Alfred Street dates back to 1803, when members from another regional African American Baptist church separated to establish their own church in the city. The church was formally established in 1806 and the church has been at its current site since 1818, according to the church website.

Councilor John Chapman, who has attended Alfred Street Baptist since 1995, said the threat is a reflection of rhetoric from political leaders and an increase nationally in violence and threats of violence.

“I think we’re seeing just a wave of either violence or politically motivated harassment across the country and it’s unfortunate it’s struck home in Alexandria as well,” Chapman said. “I think we’ve seen an escalation over the last couple of years. We’ve seen KKK posters that have popped up in different places across our community. Now we have this. It’s unfortunate, but it’s kind of where our country is, what our country is dealing with and when you have political leadership that is spitting hateful rhetoric, this is what happens.”

Virginia Lieutenant Gov. Justin Fairfax released a statement about the threat on Saturday night.

“I condemn these cowardly and evil acts in the strongest possible terms. I have
worshipped at Alfred Street many times, and I look forward to doing so many times
in the future. Hate will lose, as it always does,” Fairfax said.

Wesley said, in the aftermath of the threat, he began to think about the recent acts of violence in conjunction with the history of bombings and violence against black churches during the Civil Rights Era.

“I think for me the thing that resonates the most is when now the Tree of Life Pittsburgh and Alfred Street are put together in the same sentence – that’s when it begins to dawn on me what really happened,” he said.

He said his main priority in the incident and its aftermath is protecting the congregation, but that he has felt the impact of it as well.

“Personally, I think I’ve been so busy that it hasn’t really weighed on me, but thinking about not being here for my kids – that’s when it becomes real,” Wesley said.
“So, we’re talking through it, praying it through, addressing it.”

He said those who were impacted emotionally by the bomb threat are able to go to Alfred Street’s staff counselor.

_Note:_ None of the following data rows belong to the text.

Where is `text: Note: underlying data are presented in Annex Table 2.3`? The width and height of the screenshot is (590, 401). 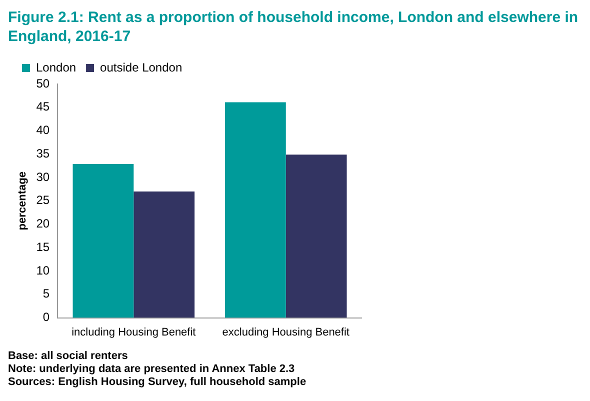
text: Note: underlying data are presented in Annex Table 2.3 is located at coordinates (152, 370).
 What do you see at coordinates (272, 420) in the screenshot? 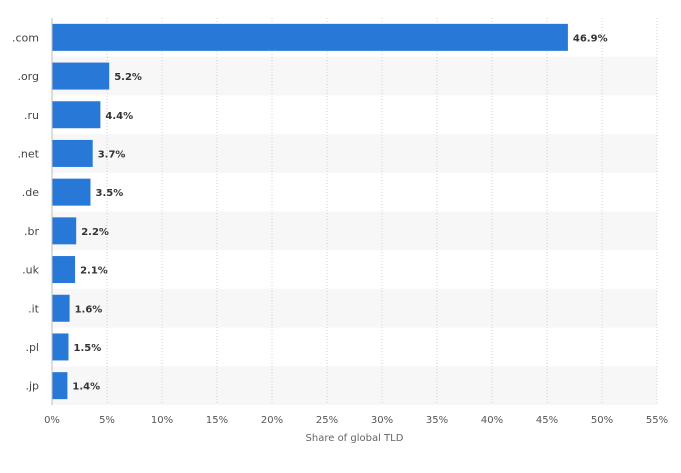
I see `x-tick-label: 20%` at bounding box center [272, 420].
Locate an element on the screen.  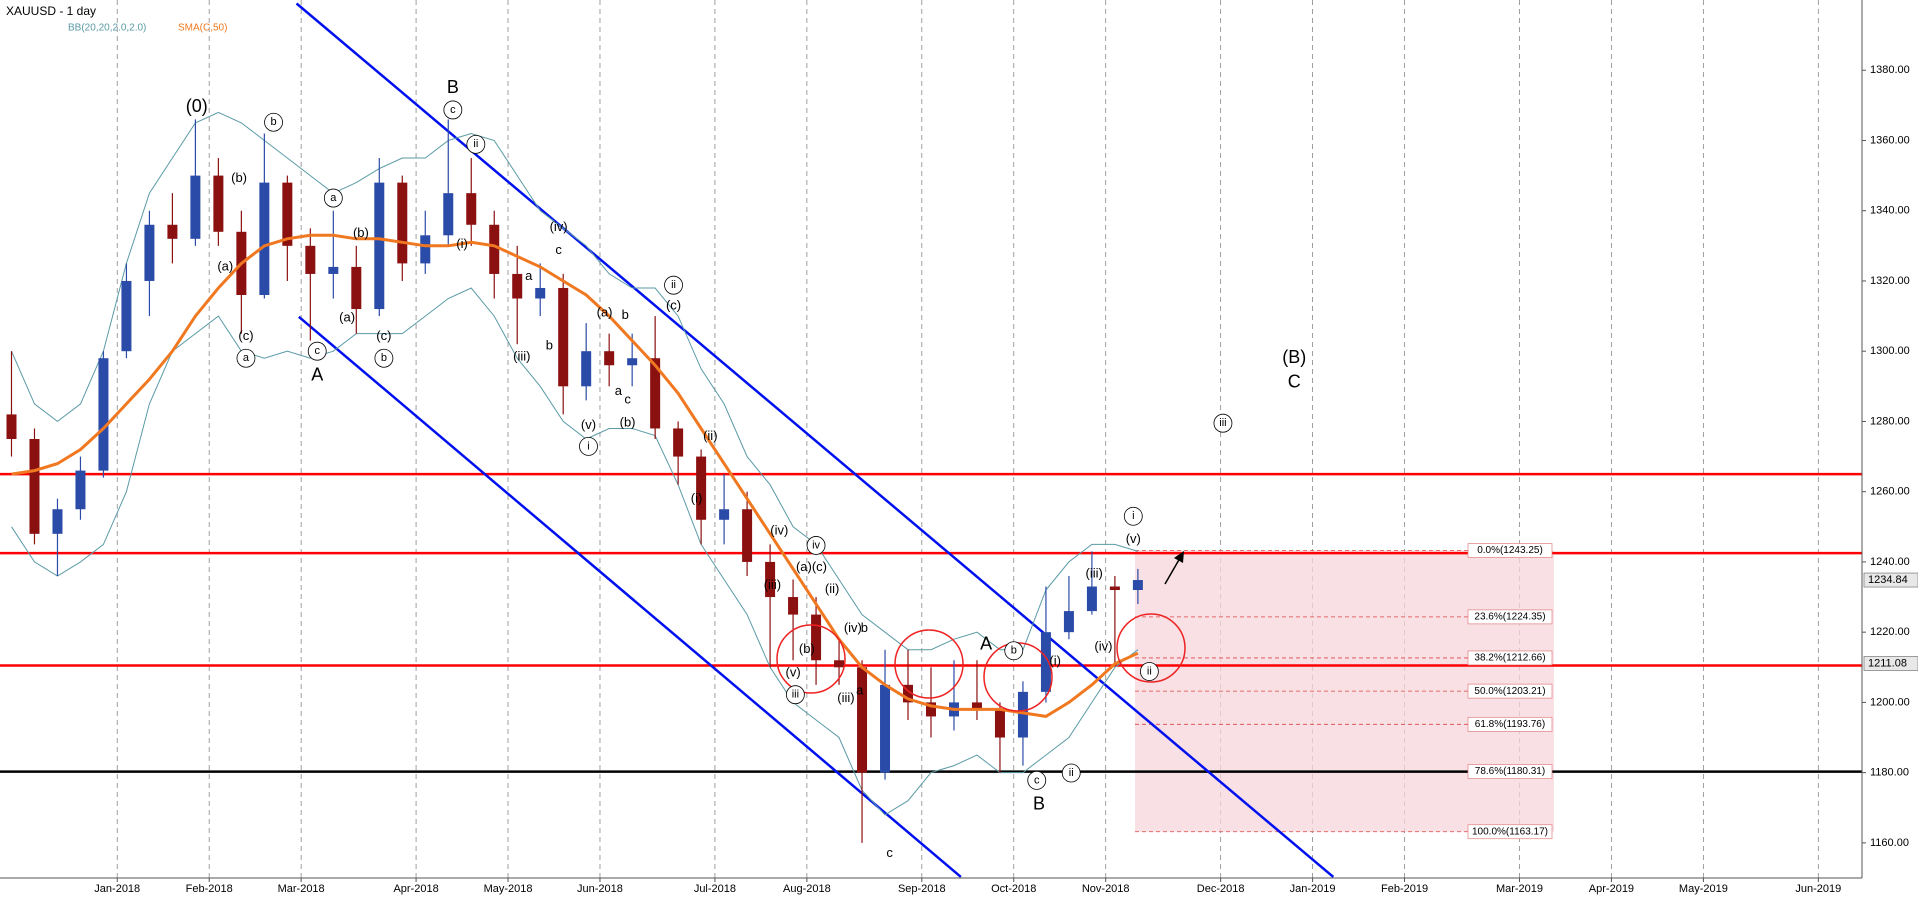
wave-label: (ii) is located at coordinates (832, 588).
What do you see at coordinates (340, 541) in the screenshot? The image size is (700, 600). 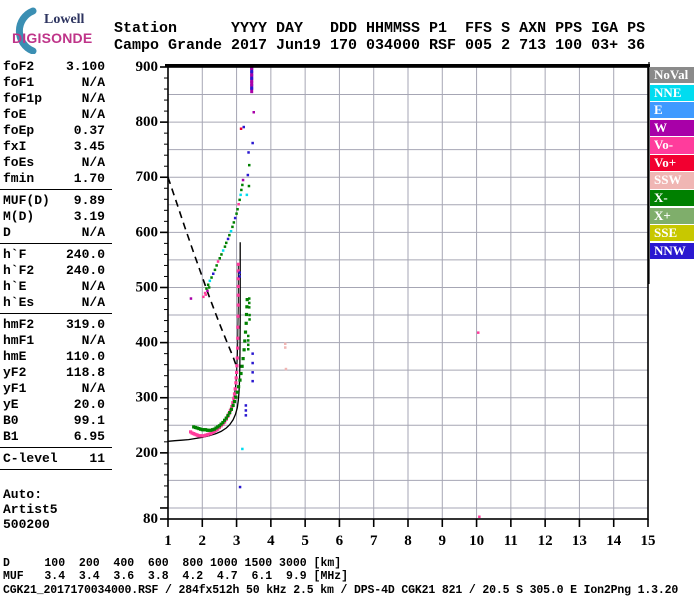 I see `axis-tick-label: 6` at bounding box center [340, 541].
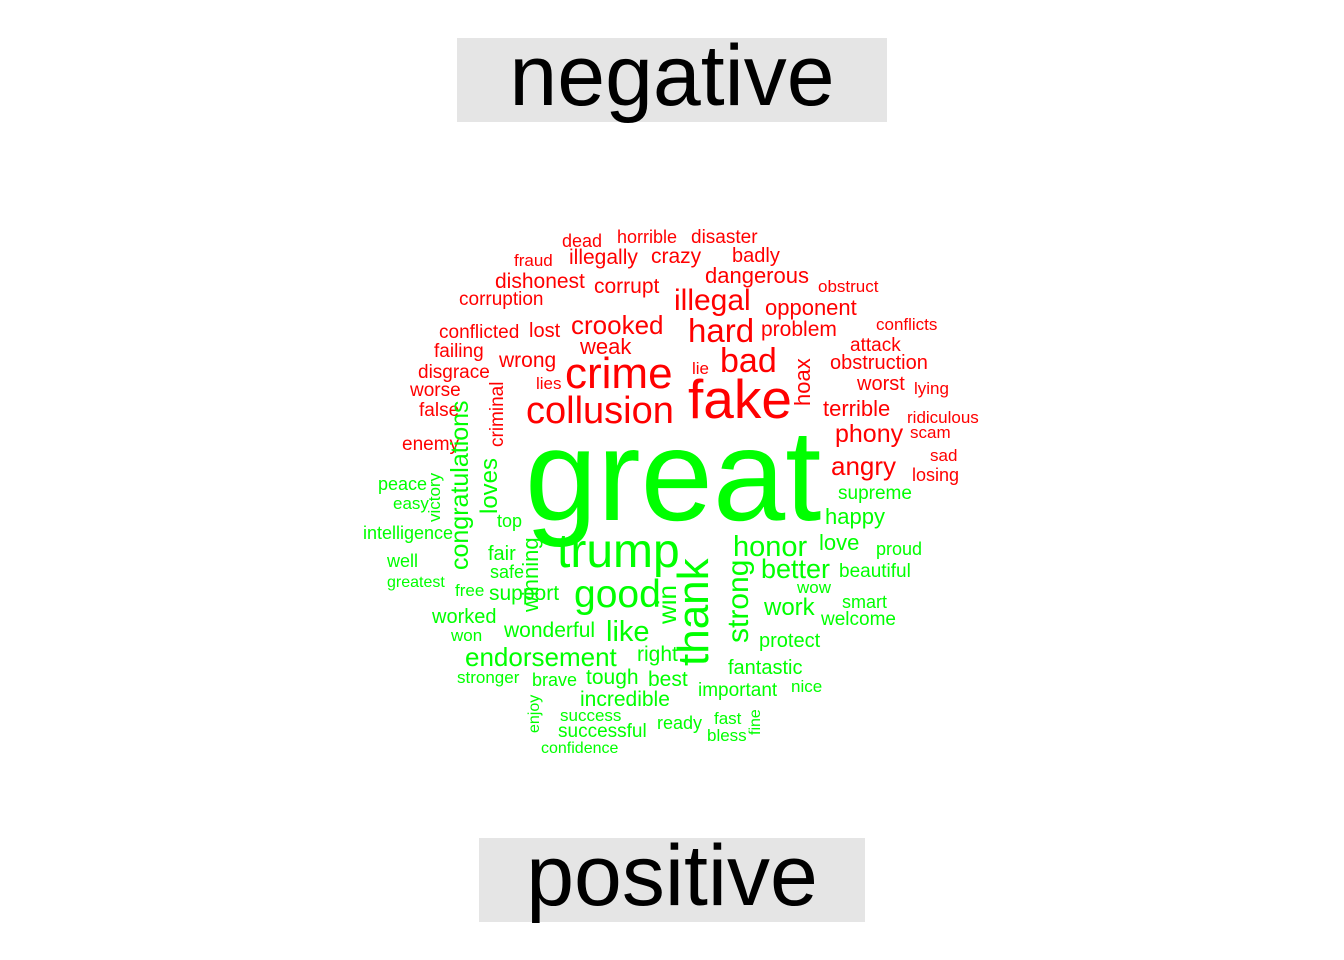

The church has always had extensive security, with Alexandria Police Department officers on scene during every service and an in-house security detail.

Wesley said, though he expected some hesitancy for members to attend the 7:30 a.m. service on Sunday, a crowd still came. They continued coming for the services
at 9:30 a.m. and 11:30 a.m.

He said the way he and the congregation are looking to move forward, in light of violence across the country, is by denouncing hateful speech and actions and rising above.

“We have to address this rhetoric of hate and division, whether it comes from the White House or from your co-worker. Language has power and we must use language of love and healing, not division and hate,” Wesley said. “I think it’s up to people who are like-minded to rise above, to not yield. … For me, rising above it for me is going above and beyond with acts of love, to pray for him, to pray for our president, to pray for those who feel different, to pray for those at rallies who are being ignited with hatred, to be kind and loving and to be clear we’re not going to give in.”